There’s concern around the league that NBA franchises are overvalued, in part out of worry that the union will negotiate a better deal for itself in the next collective bargaining agreement, as Sean Deveney of The Sporting News details. That “buy low, sell high” mentality helps explain why Nets owner Mikhail Prokhorov seems motivated to cash out on at least part of his majority share of the team. There’s more from Deveney’s piece pertaining to another team on the market, as we pass along here:
- Deveney also hears that Hawks owner Bruce Levenson was open to selling his controlling interest in the team even before the discovery of his racially charged email. We rounded up today’s latest on the Hawks sale right here.
- The Sixers only signed two players in free agency this year, both to minimum-salary deals, as our Free Agent Tracker shows, but co-owner Josh Harris insists he’s willing to spend in the future, notes Bob Cooney of the Philadelphia Daily News (Twitter links). “We’ve bottomed out and now together we build,” Harris said.

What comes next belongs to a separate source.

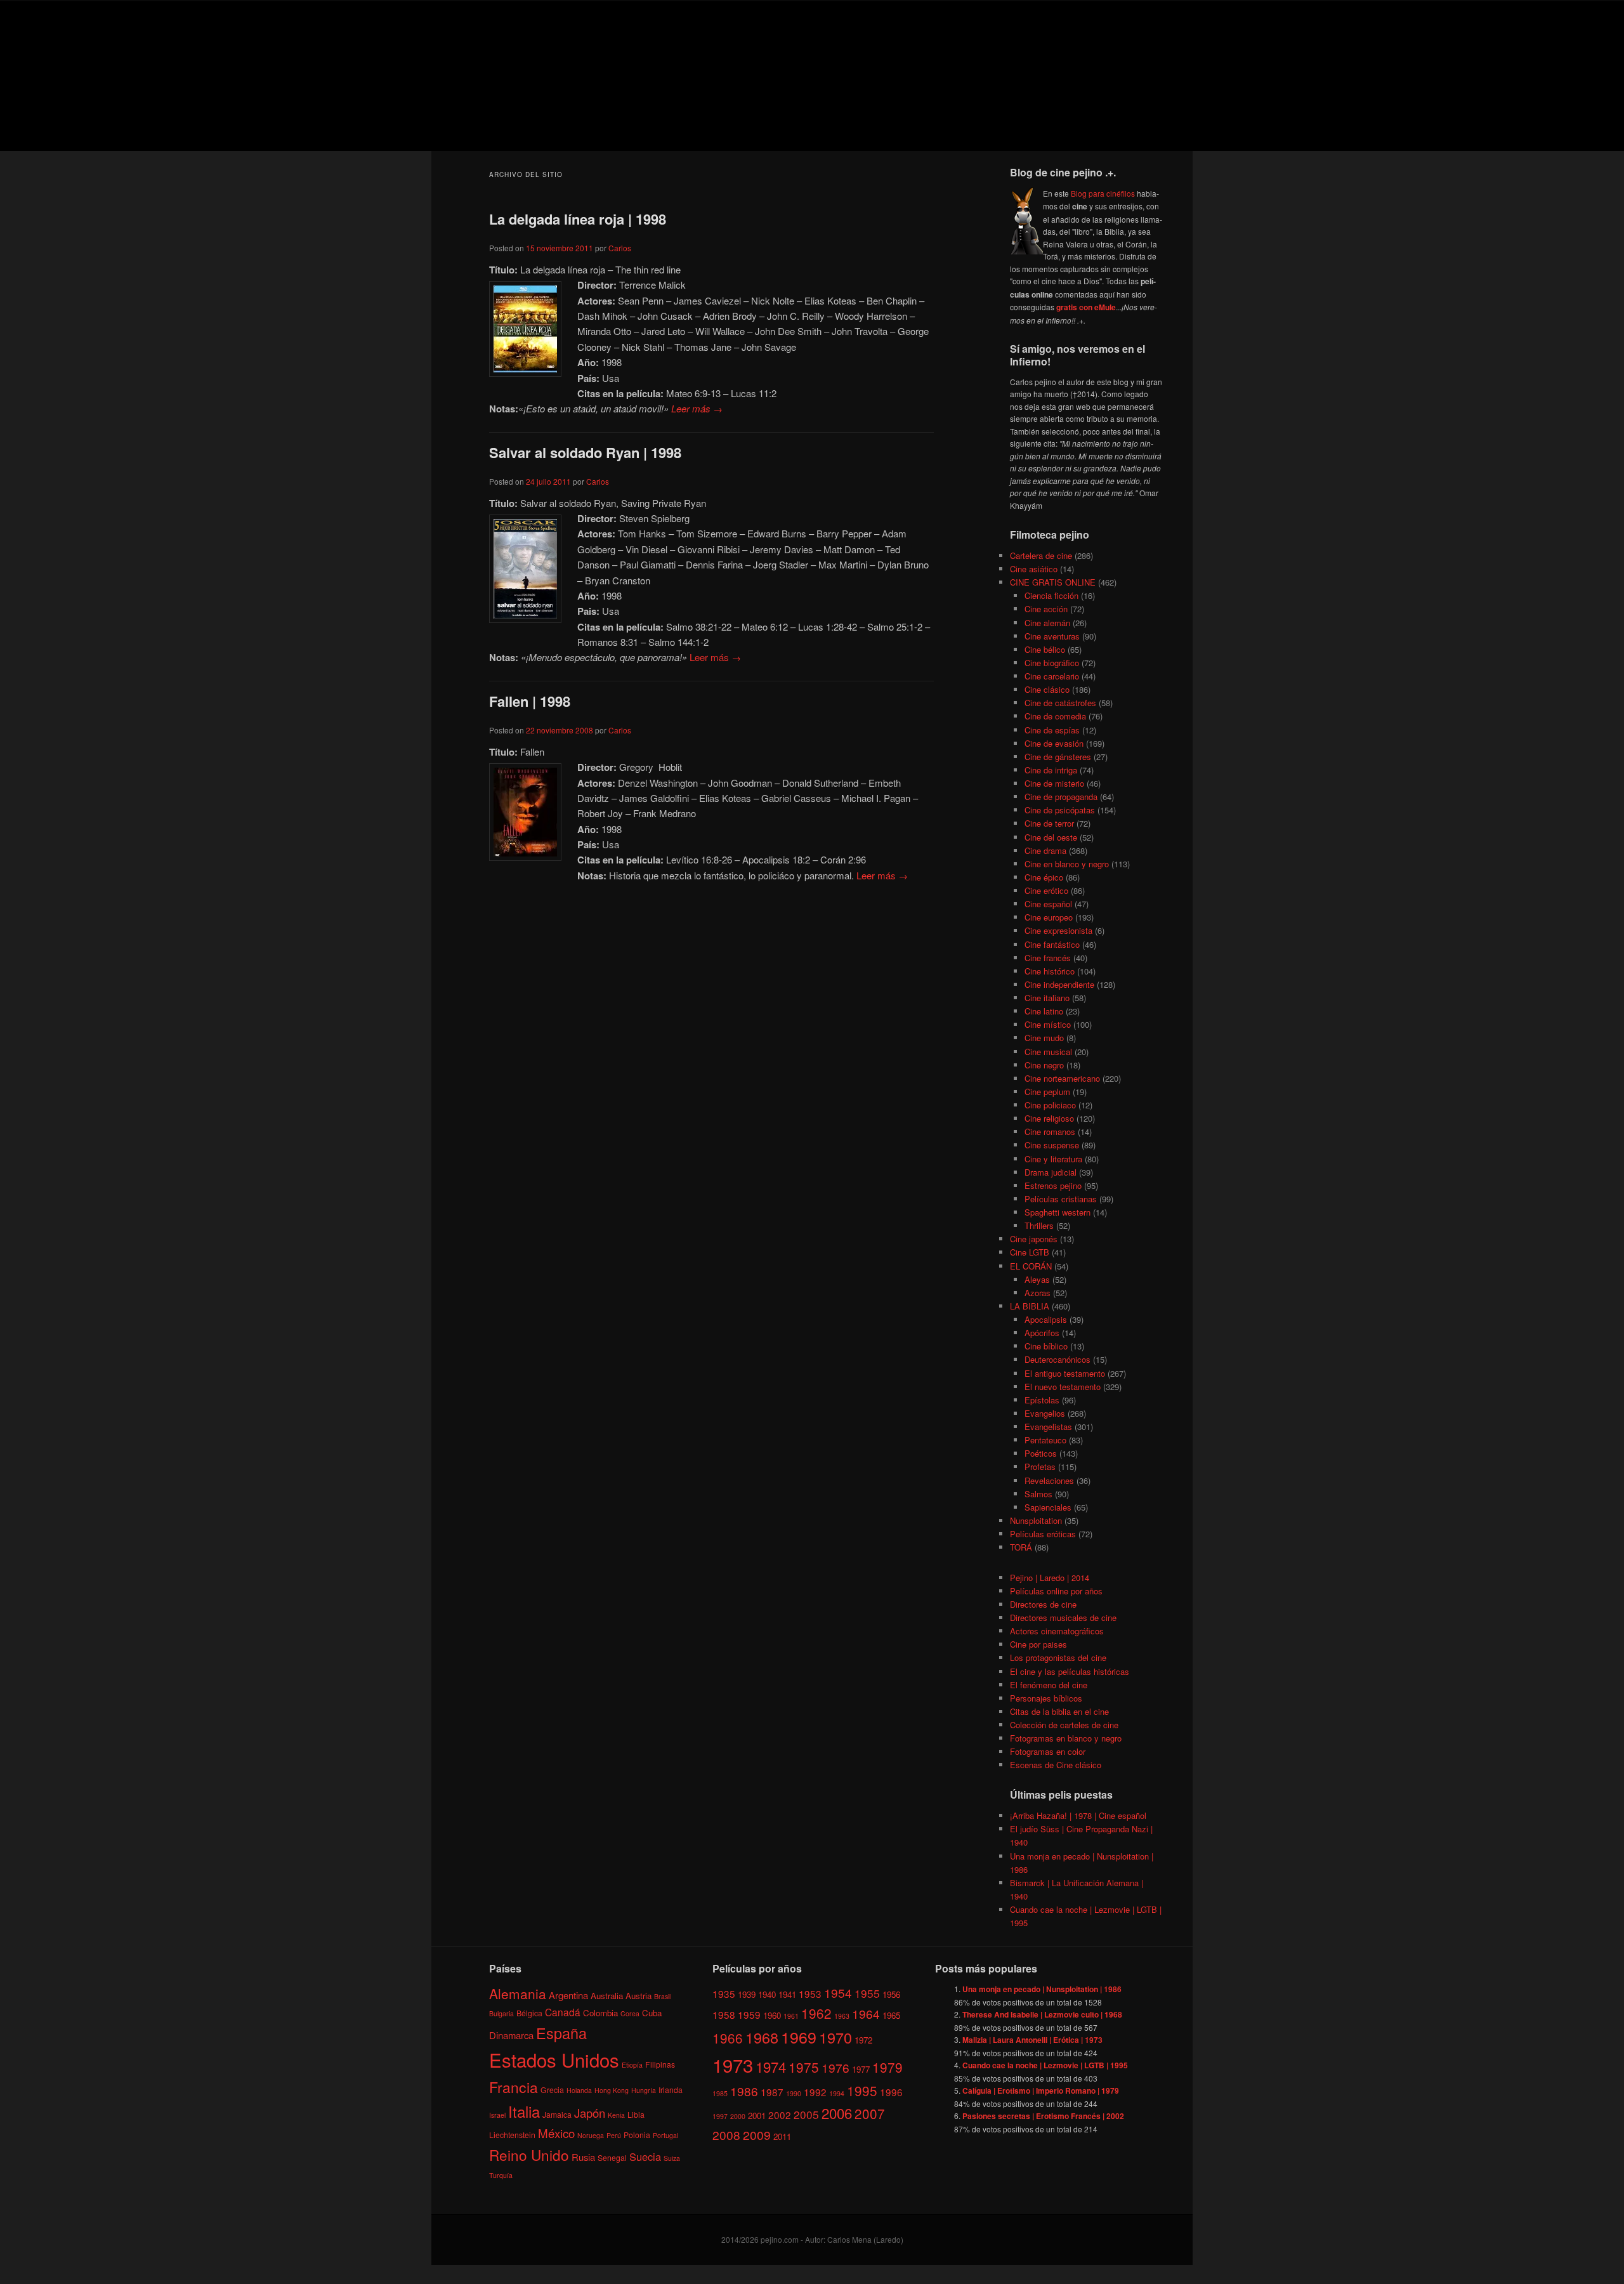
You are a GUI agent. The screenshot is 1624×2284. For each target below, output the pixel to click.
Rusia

- Grantland’s Zach Lowe confirms that the deal that K.J. McDaniels signed with the Sixers was indeed the team’s required tender, as I speculated. Teams must offer their second-round picks a one-year, non-guaranteed contract for the minimum salary to retain their draft rights, and those are the terms that McDaniels signed for.
- Hornets rookie Noah Vonleh says he didn’t work out for Charlotte before the draft because his agent didn’t believe he’d still be available when the Hornets picked at No. 9 overall, as Vonleh tells Scott Fowler of the Charlotte Observer.